Tuesday, November 4, 2014

mess and majesty

Life moves fast, whether or not we are standing still to watch it go by. We grow up. We change. We become new people without even realizing it most of the time. We think that we have been stationary, stagnant within our day to day living. And often it feels this way. We are waiting for the moment that our life will begin when really we are already within it, living. We are different than before, but not quite where we thought we would be. So we look around at each other, at ourselves, and think about whom it is we were made to be.

We all have roles in life. Mother, daughter, sister, friend—different roles for different purposes. Our relationships reflect this. To some we are the one with all the answers, and to others the one with all the questions. And this is how it should be. We are all learning from one another, building a community that holds diverse gifts and talents for a purpose. We were not made to be alone, and as much as I don’t like to admit it, we need one another.

I am independent in every sense of the word. I like to be self-sufficient. Life is much easier this way, with no worries and no one to be accountable to. It’s also incredibly isolating and lonely. My days become grey and colorless when I push people away. Less prone to miracle-making. I have found that when I open up my heart and loosen the grip I hold on my time, God fills the space with extraordinary things. When I am not busy trying to find life elsewhere or rushing to get to point B, it gives me time to see what is happening in plan A. To enjoy the process and focus on what is being made instead of what I want to be made already.

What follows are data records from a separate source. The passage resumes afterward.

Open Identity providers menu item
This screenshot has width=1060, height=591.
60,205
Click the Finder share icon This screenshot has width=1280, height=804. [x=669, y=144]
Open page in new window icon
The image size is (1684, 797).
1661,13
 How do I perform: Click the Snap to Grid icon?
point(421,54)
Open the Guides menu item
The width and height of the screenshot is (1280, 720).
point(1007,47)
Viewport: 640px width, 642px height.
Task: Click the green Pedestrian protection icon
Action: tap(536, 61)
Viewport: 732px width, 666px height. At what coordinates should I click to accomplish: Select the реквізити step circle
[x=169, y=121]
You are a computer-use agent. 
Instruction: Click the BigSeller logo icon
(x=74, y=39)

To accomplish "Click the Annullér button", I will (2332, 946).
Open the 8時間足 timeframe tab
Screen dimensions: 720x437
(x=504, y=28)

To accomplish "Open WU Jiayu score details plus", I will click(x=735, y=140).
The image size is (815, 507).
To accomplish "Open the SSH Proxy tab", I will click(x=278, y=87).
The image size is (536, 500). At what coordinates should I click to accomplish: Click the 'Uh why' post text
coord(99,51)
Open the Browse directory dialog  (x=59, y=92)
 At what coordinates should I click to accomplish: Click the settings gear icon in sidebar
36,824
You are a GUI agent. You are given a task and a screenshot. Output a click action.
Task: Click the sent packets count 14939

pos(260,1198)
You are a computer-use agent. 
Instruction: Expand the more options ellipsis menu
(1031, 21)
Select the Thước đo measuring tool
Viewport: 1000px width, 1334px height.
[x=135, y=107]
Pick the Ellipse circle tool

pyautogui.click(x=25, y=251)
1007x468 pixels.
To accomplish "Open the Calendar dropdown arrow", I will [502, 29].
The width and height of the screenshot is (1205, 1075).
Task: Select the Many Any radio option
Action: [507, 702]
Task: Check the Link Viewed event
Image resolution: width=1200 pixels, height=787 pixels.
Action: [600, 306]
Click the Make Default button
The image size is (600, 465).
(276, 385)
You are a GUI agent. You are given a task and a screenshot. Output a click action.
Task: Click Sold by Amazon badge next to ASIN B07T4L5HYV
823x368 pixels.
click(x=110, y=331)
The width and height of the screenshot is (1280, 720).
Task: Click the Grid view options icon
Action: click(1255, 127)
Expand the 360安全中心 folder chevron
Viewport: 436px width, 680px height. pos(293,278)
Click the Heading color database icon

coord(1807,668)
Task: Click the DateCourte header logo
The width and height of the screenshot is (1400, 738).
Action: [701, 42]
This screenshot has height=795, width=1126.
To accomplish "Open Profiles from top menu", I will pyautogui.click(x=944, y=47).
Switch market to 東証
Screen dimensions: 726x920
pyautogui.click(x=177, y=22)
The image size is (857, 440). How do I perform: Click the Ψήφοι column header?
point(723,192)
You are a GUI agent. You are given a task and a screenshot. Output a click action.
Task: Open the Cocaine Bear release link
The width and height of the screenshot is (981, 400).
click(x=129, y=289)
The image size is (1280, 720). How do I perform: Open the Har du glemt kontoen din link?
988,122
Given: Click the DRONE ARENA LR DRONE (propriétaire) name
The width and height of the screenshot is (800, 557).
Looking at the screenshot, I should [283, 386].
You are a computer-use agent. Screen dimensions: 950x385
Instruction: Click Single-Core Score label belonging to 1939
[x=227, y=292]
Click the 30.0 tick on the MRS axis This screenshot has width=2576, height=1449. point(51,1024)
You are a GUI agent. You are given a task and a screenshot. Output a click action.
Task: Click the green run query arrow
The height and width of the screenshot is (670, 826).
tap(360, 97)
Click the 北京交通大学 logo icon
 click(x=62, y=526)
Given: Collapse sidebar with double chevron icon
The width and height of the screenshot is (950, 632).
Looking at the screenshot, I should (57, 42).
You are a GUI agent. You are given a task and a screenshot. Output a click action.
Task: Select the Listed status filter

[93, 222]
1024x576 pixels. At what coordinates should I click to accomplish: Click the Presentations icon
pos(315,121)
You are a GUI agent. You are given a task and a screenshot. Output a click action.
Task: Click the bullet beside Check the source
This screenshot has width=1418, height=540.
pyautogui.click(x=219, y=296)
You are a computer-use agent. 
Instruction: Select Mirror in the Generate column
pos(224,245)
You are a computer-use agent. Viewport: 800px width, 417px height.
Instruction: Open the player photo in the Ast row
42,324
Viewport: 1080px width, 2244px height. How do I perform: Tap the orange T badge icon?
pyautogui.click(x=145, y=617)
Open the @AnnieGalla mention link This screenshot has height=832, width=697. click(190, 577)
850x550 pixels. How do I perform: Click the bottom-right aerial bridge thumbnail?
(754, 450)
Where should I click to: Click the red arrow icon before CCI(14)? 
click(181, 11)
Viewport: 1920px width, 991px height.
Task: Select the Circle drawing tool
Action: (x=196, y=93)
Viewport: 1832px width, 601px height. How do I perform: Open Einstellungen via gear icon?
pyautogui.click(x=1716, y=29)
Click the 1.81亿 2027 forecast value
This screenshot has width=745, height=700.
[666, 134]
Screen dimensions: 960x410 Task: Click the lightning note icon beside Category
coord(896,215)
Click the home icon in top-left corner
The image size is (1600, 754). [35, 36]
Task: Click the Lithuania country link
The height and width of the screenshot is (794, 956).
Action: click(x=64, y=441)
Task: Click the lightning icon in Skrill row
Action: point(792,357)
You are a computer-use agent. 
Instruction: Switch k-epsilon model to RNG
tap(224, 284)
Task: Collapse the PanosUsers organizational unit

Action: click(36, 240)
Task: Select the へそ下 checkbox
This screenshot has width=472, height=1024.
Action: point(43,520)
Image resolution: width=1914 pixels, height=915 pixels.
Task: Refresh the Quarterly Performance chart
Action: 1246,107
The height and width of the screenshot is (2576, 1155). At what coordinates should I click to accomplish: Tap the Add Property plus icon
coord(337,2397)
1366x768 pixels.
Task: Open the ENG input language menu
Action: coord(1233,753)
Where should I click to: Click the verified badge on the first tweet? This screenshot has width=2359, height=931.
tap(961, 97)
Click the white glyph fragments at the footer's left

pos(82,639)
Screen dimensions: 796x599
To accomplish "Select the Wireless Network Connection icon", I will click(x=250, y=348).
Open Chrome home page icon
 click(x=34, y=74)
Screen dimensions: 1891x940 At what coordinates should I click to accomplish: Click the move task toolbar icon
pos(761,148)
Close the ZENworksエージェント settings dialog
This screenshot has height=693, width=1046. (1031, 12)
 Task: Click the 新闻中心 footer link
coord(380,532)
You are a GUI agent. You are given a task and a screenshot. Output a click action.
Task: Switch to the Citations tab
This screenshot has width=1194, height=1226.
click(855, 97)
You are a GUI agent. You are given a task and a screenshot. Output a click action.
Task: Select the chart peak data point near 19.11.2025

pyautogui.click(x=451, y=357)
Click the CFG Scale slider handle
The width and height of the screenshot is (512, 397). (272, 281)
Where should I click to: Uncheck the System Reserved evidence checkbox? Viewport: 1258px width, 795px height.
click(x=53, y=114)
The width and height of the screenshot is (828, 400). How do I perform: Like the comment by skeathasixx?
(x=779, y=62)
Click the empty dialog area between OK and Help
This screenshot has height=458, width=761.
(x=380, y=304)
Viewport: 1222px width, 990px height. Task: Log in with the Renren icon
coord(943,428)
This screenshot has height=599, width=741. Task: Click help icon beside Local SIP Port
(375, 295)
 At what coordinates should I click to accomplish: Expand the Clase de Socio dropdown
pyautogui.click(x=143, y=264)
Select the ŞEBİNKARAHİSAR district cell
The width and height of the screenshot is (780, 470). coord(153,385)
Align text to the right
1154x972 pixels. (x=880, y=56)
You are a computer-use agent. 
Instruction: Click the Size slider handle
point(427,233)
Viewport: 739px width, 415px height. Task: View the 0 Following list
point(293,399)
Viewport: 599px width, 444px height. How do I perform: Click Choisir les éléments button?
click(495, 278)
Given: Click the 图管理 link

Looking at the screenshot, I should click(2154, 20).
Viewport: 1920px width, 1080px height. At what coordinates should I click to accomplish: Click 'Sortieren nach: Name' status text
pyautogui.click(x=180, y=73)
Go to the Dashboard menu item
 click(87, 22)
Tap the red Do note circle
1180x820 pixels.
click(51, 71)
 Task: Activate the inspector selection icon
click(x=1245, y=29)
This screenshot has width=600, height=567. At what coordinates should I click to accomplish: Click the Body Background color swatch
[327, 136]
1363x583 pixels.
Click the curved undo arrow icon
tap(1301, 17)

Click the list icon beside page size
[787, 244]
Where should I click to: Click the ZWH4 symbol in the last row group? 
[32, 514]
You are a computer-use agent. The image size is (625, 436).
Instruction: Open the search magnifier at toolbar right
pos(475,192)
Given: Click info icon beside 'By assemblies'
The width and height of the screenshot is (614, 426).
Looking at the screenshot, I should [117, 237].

Don’t get me wrong, I believe boundaries are important. We need them so that we do not become enmeshed, inappropriately responsible for the emotions of others. When we start to blur the lines between our souls and the souls of those important to us, it gets messy. I have always been afraid of this over-connection, this accountability for the emotional well-being of others. It’s both suffocating and terrifying to believe that you and you alone can make or break another’s spirit. What power we have has individuals, what pain we can inflict. Our capacity for good seems overwhelmed at times by the reality of our evil. So we start to believe that we cannot touch anything without it turning to stone.

But our capacity for darkness does not outweigh our ability to create light. It’s quite the opposite. Our darkness allows our light to shine all the brighter, illuminating the fact that there is someone working out beauty from our brokenness. I don’t like perfect people. They annoy me. People who seem to have it all together, who are bright and shiny and think that the world is basically good. It’s not. And no amount of ignoring the ugly will make it go away.

I am learning to engage myself and those around me as we are. In the middle of our mess, in the middle of our majesty. It’s so easy to want to fix. To push and pull until we get the outcome we are looking for. We want ourselves to be as we imagined ourselves to be, and others the same. But we are where we are, and there is purpose in it. We are being created even now, in the midst of our chaos, in the midst of our darkness, in the midst of our mistakes.  And our mistakes do not make us mistake-makers. They make us humans, capable of messing up in a thousand different ways. But I say that the most beautiful people I know, the ones that I believe in the most in this world, are the ones who are riddled with scars and full of grace. The ones that don’t get it right the first or second time, but know how to fail well and move forward. The ones who know they have flaws but allow grace to do what it was meant to do—make saints out of sinners. Because the truth is we are all imperfect, some of us just hide it better than others.

Don’t be afraid to be a container. Our capacity for love will always make us more vulnerable to pain and fear and responsibility. That’s  OK.  We are healers as much as we are hurters. It is inevitable that you will cause another pain. But you also have the chance to be a part of a miracle.

Stand still.

Look around.


Let your mess be your majesty.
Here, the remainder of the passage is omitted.